Decision making can be hard. As humans, we often suffer from mental biases that hinder our ability to make ideal choices. Or we simply leave things in the ‘too hard basket ’knowing we will get around to sorting it out one day. As a financial adviser, I often find myself helping clients navigate this process, and often it just starts with identifying a goal. What motivates us to keep pushing forward in our career or business? Why do we do what we do? Ultimately, what is it all for – what do we want? These lofty questions are not usually what you would expect to be discussed at your accountant’s office, however, as the resident financial planner at AgilisCA, this is where I often start my conversations. Without knowing what the end goal is, or what is important to someone, how can I know what advice is going to help them achieve it?

What is commonly understood and expected to be the benefits of financial advice such as retiring earlier, relative investment returns, or other explicit goals; the true value of advice is more intangible. A recent study conducted jointly between IOOF and CoreData where 12,643 advised Australians were surveyed revealed those who have received advice:

  • 90% agreed their adviser is a critical partner in their financial success
  • 93% rated their financial adviser as very good or good with respect to the value of their services
  • 84% agree the value of advice outweighs the costs
  • 93% would likely recommend their financial adviser to family, friends, or colleagues.

 Some of the key benefits:

  • 93% believe advice provides clarity around goals and progression towards them
  • 91% agreed receiving advice helped them to achieve their financial goals
  • 86% agreed advice helped them achieve personal goals
  • 82% believe advice helps inspire them to work towards and reach their goals.

What is more, 90% of advised clients say that accessing financial advice has left them in a better position financially.

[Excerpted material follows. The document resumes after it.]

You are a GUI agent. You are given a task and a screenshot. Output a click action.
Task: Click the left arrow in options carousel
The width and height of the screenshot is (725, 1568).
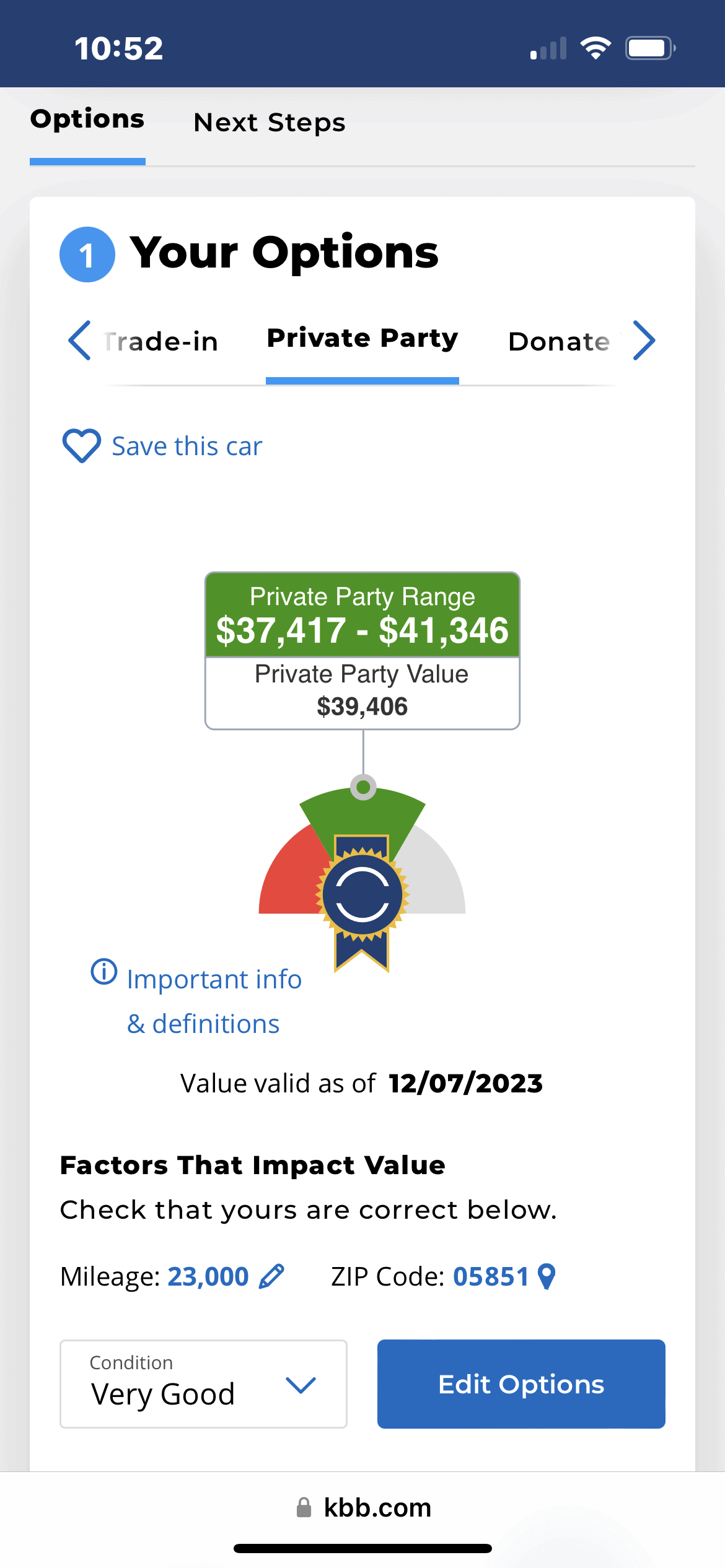coord(80,340)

Advised clients say it also provides them with improved mental health (50%) less worry and stress (88%), and better relationships with family and friends (41%).

The Governments MoneySmart website provides some good basic information on how a financial adviser can help you make important financial decisions; the website also offers some good tools and calculators to get you thinking about your own situation and goals. 

Even if you feel you have a good handle on your financial situation, having a discussion with a financial adviser may prompt positive action in areas that you are simply unaware of. After all, we do not know what we do not know. If the benchmark for good financial advice extends beyond financial gains, to improved physical health, stronger relationships, and personal happiness, what are you waiting for!? There’s a popular Chinese proverb that says: “The best time to plant a tree was 20 years ago. The second-best time is now.” Basically, the best time to act is now!